The last two miles were slower, and I confess, we took a few water/walk breaks. I could not have done it without Anna encouraging me to keep moving. A couple of times she made me slow down because she could tell from my difficulty breathing and talking at the same time, that I was probably pushing too hard. Seriously, if you are running in the 80s/90s and high humidity like we were, you definitely want to make sure you have access to alot of water and at least shade for some parts of it. I still feel dehydrated!

It was definitely hot, and I further contributed to my ridiculous runner’s tan marks. Sigh. Maybe I should just start running in this get up to not deal with the tan lines. She is OBSESSED with that umbrella lately.

I took pictures of two random things on my walk today to share with you. This gorgeous flower. I don’t think I’ve ever seen a flower like it before. The stamen (?) pistils (?) were super tall and bunched together like a little crown.   And this old-school fire truck. I’m not sure where it was from or where it was going. I missed the front of it, which definitely looked different from today’s trucks. It was more rounded like a VW bus rather than the sharp corners of modern trucks. Still, it was fun to see. Sorry the picture doesn’t do it justice.
And since I started this post on such a heavy note, I feel like I need to end it with a silly one. I was perusing the random wares on Groupon (looking for headphones for the kids actually), when I came across this gem. Really? Someone needed to invent and make this? And 100+ people have bought it? It really is end times, isn’t it?
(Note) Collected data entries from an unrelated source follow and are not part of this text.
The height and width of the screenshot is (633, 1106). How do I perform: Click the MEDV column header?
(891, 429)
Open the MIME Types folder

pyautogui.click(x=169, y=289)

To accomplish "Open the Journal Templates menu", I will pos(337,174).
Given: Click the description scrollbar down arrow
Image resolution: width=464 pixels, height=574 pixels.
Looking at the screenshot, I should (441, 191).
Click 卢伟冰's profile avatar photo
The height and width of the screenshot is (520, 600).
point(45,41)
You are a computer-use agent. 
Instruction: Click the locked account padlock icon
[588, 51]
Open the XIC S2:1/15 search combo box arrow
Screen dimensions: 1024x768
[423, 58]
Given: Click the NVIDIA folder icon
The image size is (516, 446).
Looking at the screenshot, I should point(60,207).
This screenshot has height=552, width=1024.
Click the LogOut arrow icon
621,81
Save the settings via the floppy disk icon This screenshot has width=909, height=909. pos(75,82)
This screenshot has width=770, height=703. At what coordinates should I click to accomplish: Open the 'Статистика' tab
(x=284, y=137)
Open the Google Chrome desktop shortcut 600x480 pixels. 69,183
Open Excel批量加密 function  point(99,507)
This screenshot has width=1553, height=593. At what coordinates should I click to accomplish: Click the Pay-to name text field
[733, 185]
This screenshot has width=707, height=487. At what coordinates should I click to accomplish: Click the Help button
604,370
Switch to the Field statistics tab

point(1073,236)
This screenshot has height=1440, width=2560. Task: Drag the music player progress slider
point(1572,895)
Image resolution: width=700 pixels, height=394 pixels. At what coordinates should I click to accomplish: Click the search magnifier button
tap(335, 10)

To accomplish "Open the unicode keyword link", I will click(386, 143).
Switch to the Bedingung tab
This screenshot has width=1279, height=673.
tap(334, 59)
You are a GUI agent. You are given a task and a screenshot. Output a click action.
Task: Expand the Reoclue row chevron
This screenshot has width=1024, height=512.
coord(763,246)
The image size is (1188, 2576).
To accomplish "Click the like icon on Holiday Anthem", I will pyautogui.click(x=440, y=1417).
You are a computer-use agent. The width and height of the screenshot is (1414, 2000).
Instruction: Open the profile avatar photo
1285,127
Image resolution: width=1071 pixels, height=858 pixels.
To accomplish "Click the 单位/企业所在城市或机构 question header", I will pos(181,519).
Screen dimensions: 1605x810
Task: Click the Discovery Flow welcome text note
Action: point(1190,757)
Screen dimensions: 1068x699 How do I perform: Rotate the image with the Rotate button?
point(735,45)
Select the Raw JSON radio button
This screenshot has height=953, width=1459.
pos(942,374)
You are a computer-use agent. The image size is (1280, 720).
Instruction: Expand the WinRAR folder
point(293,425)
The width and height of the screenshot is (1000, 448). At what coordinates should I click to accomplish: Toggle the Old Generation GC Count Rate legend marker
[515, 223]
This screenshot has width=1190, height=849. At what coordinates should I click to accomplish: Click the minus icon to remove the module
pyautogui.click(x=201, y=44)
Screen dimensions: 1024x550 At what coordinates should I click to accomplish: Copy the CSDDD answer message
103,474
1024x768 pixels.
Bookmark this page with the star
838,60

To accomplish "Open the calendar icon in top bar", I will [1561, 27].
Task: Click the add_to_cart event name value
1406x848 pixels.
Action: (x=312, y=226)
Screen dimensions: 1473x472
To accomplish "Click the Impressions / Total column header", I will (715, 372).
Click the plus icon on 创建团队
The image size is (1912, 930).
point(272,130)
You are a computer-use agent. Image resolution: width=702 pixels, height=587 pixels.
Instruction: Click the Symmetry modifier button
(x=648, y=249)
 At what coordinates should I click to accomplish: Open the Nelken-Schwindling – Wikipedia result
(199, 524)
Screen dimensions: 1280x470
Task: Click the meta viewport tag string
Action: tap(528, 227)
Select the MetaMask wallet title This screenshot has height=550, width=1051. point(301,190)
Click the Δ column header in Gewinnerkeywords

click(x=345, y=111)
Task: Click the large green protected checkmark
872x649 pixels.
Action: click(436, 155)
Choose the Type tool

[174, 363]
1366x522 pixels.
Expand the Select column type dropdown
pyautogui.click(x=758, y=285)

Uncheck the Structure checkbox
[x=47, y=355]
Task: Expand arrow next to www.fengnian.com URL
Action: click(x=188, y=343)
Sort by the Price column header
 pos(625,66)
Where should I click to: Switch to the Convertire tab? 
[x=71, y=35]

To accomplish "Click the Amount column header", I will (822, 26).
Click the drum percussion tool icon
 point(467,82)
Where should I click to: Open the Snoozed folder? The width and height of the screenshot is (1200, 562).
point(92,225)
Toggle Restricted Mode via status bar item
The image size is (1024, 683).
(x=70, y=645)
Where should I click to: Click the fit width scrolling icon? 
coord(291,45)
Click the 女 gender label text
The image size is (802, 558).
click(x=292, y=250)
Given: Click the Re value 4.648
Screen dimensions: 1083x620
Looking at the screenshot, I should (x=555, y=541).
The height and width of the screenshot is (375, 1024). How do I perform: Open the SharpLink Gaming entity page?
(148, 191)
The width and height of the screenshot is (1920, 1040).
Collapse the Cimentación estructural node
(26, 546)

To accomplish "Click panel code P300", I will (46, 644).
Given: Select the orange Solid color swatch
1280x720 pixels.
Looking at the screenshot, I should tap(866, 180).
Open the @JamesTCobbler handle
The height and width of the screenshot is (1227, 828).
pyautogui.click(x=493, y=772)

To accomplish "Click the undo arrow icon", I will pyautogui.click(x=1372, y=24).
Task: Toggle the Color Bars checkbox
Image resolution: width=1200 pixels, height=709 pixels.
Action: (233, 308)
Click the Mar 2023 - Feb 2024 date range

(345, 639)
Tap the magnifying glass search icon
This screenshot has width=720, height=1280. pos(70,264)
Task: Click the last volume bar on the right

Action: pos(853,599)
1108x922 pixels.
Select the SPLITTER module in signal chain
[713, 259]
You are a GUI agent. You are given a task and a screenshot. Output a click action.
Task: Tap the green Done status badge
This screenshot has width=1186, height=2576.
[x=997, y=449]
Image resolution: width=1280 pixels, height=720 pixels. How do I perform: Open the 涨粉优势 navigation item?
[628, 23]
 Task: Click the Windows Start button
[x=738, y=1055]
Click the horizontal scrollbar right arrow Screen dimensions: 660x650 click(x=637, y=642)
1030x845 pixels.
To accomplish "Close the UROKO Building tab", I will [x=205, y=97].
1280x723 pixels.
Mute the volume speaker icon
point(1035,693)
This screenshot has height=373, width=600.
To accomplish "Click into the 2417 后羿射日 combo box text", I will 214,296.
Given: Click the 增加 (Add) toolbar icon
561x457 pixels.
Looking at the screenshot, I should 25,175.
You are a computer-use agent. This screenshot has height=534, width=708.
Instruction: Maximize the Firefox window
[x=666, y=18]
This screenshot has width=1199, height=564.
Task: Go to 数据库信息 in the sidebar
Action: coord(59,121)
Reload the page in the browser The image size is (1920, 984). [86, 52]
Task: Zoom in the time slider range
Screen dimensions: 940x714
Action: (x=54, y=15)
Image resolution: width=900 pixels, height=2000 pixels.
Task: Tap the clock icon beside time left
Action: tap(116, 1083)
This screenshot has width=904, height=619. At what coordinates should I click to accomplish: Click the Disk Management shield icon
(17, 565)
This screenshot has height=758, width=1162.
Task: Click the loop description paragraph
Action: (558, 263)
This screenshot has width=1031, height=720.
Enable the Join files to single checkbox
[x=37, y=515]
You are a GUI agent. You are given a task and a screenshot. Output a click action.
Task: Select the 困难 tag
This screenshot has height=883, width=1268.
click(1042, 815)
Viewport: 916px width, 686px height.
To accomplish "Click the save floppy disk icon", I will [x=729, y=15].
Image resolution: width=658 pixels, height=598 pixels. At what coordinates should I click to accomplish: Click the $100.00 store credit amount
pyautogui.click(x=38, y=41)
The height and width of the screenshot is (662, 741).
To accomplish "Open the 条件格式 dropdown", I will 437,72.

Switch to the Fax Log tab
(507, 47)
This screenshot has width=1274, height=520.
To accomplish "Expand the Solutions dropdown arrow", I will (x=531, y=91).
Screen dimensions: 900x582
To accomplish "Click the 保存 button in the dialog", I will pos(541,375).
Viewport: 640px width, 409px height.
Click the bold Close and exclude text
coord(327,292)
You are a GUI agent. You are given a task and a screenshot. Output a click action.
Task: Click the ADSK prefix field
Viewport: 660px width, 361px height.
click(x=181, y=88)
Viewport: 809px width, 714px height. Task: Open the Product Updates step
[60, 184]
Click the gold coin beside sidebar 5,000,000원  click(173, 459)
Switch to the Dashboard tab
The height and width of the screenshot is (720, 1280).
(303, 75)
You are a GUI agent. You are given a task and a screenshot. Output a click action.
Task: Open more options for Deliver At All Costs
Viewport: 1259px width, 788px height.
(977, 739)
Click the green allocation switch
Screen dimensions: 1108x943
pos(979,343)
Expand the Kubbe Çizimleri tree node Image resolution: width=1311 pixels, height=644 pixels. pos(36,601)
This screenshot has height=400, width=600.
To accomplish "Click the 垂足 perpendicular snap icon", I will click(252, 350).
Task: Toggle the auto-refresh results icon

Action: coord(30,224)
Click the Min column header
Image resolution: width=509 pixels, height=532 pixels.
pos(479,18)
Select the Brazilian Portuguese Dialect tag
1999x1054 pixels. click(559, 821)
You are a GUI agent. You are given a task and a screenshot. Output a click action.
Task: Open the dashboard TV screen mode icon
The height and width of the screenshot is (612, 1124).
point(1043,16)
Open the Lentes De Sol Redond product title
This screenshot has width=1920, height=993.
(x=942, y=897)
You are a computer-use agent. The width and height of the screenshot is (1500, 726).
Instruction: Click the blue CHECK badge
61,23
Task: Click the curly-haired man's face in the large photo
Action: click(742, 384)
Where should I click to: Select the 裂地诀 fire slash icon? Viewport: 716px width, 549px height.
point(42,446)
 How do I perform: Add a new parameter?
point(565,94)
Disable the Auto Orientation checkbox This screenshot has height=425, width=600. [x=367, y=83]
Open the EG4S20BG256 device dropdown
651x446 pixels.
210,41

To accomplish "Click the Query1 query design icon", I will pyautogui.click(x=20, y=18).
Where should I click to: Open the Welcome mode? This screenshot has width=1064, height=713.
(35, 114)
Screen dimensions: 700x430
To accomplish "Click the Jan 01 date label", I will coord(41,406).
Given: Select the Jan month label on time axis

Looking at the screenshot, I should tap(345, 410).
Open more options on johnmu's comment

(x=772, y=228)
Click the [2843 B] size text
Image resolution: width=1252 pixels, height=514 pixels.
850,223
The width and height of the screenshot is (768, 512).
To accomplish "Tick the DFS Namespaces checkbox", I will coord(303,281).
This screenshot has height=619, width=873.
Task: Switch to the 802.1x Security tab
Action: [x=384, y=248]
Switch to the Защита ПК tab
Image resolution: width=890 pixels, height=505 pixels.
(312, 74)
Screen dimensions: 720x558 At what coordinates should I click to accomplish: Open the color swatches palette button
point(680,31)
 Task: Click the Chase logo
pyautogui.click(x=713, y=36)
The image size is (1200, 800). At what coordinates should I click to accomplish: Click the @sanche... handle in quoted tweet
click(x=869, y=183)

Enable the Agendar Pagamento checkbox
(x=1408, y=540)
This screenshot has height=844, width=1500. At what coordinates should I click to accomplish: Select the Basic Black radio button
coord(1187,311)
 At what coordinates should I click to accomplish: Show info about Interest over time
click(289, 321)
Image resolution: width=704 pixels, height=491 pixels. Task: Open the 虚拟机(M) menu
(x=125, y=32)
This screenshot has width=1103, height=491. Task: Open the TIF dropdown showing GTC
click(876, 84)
Anyhow, beautiful people. Have a glorious day! Feel free to chime in about any of the bricolage of things in this post 🙂

Author: runNerdier

Marathoner. Academic. Mom of 2 ankle-biters.

2 thoughts on “Breathing into the tight spots

  1. Jung, I know this is a running blog, but I have to tell you that this really helped me put some things in perspective about work, too. I’m struggling to figure out what exactly my school wants from me in terms of research productivity (because apparently three things accepted for the year wasn’t enough), and that brings its own tight spots. Since my inclination is to disengage or yell or walk away from what feels like unreasonable expectations, I needed someone to remind me to breathe. Thanks.